I have 236 pages of reading tonight to complete for my classes tomorrow and I have read maybe 97 pages or so. I am so easily distracted and I have one obsession driving me crazy right now: Italy.
Instead of doing the reading I was assigned as homework, I have spent the last couple of hours reading, looking, etc about Italy...more specifically Rome. Maybe it doesn't help that I am reading Renaissance literature this summer and am studying the Italian Futurists in my "Avant-Gardism" class. Maybe all this love of Italy is birthed from the fact that I cannot get away from it. She is everywhere but then again she is here by choice, she is not forced upon me. After all, I have chosen to double major in Italian.
Did the whole universe conspire to this love? Was that fateful day in which I left to what I thought to be "randomness" to learn a new language predestined?
I cannot say. All I can say that that July of 2009 when I pulled "Italian" from my plastic bag, I was somewhat relieved that I wasn't going to have to learn a whole new script for Arabic. I remember immediately going to Livemocha and beginning my Italian "courses." Arguably we could say that Italian is so similar to Spanish and this has greatly facilitated my learning of it but I was also rather obsessive in my learning. I used to listen to the radio constantly, watched movies, tried to read in Italian--I am still amazed now when I listen (much less frequently) and I understand. I can understand! Isn't that amazing? Furthermore, people understand me! I speak and they understand me! I am by no means fluent but I am still amazed. I am amazed that what was once undecipherable is now intelligible language. Is it this that made me fall in love? Have I replaced all sense of romantic love into a country? It is possible.

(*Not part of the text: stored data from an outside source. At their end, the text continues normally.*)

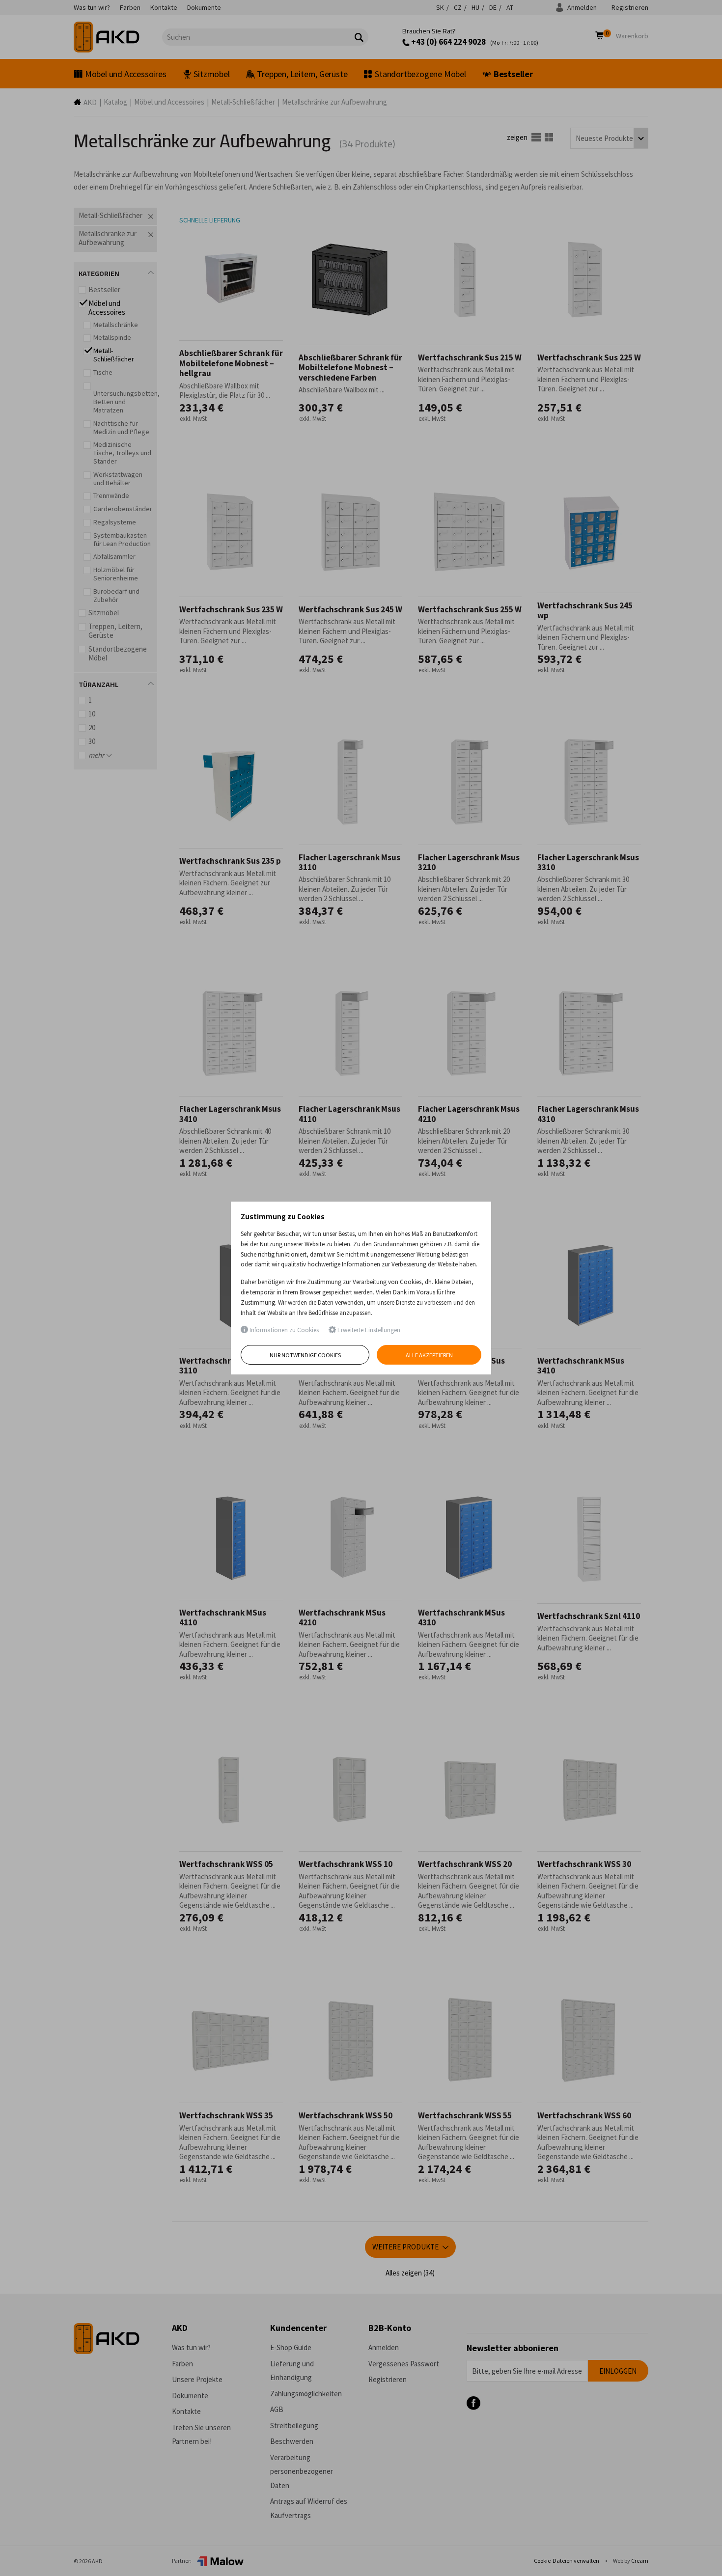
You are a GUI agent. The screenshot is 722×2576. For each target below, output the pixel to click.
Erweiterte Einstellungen (368, 1330)
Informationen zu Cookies (283, 1330)
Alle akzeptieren (429, 1355)
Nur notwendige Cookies (305, 1355)
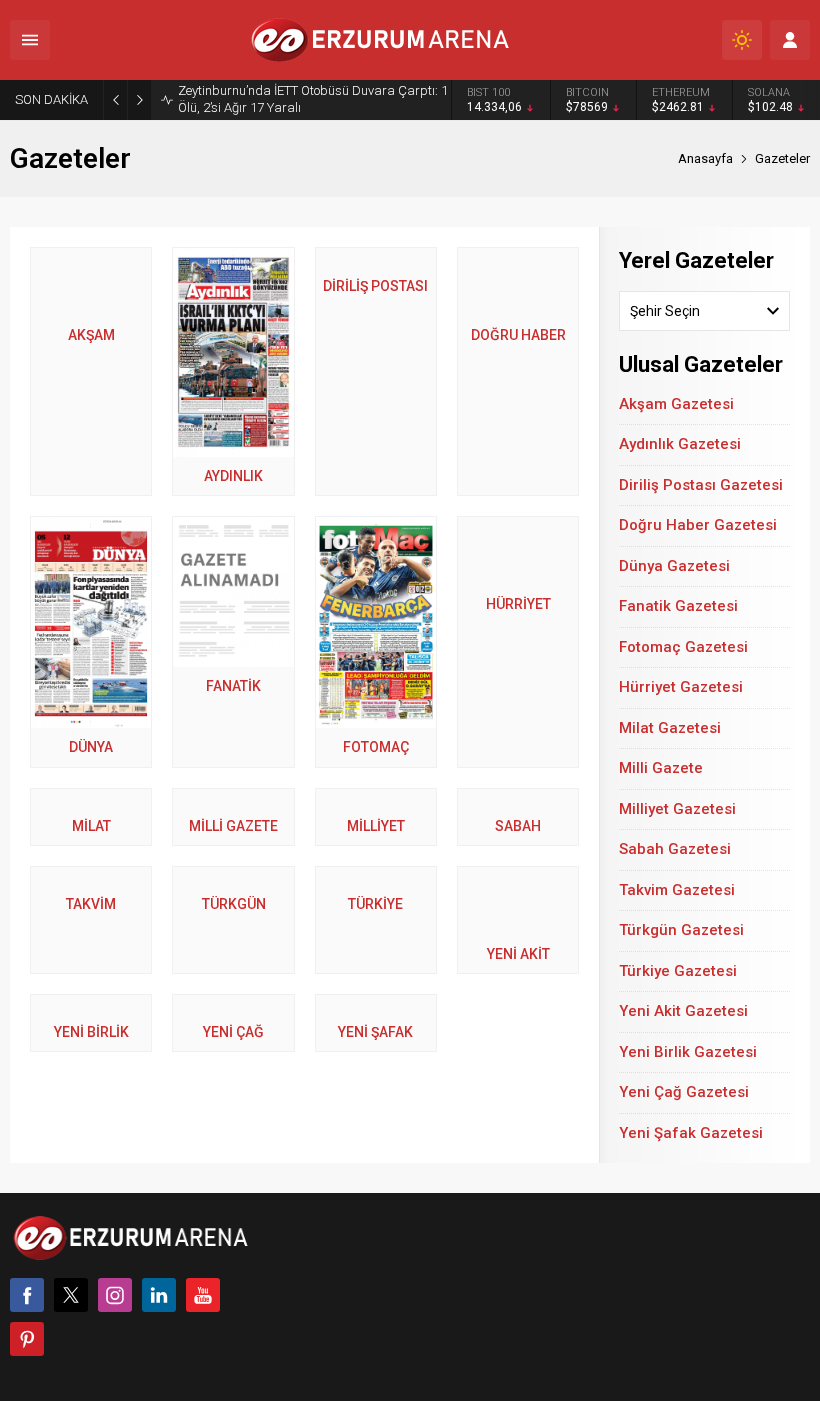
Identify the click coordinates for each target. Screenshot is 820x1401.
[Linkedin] (159, 1295)
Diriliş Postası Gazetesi (701, 485)
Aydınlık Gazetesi (680, 444)
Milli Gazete (661, 768)
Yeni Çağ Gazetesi (684, 1092)
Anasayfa (705, 158)
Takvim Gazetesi (677, 890)
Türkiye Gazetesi (678, 971)
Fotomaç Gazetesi (683, 647)
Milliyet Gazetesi (677, 809)
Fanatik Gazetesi (678, 606)
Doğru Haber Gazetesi (698, 525)
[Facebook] (27, 1295)
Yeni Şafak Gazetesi (691, 1133)
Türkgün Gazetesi (681, 930)
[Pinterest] (27, 1339)
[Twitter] (71, 1295)
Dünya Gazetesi (674, 566)
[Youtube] (203, 1295)
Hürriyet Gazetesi (681, 687)
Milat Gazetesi (670, 728)
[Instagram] (115, 1295)
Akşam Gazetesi (676, 404)
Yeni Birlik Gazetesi (688, 1052)
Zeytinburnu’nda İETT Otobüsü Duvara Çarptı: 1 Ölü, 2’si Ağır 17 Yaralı (313, 99)
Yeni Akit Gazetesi (683, 1011)
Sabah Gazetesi (675, 849)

I often say I am glad I am not Italian and I am very serious when I say this because if I was I probably would not love Italy as I do. The beauty of Italy is that it is not my own but foreign. Even in all of its foreignness it is mine because she has it all: art, food, language, music, landscape. She is not mine by obligation, she is mine because I have chosen her to be my lover and she always welcomes me with open arms. She does not stifle me. She accepts me with all my virtues and faults. And I have proof she loves me back because even when I visited her in winter she provided me beautiful sunny days and only rained the day of my departure.
Le sigh.
Do not ask me why I love her because I cannot tell you why. I just feel it. You know that sensation, the one that gives you butterflies in your tummy, that makes your chest ache, that makes you smile immediately at the thought...Italy is this to me. I cannot help but think of Carrie Bradshaw (sorry for those who never saw Sex in the City) and how she describe New York City as her lover. I understand now fully what she meant. The idea of Italy is so powerful in my mind, the ideal portrait of the Old World still living. Granted all of Europe contains this element but in Italy it is different. Maybe her landscape often reminds me of California and there is some comfort in that. Maybe it is the fact that the art I have loved from my childhood is housed in the Uffizi in Florence. Maybe it is the incredible diverse amounts of cheese and wine. Maybe it is the people and their melodious language accompanied by hand gestures. Non so e non posso spiegarlo, solo so che l'ho nel cuore.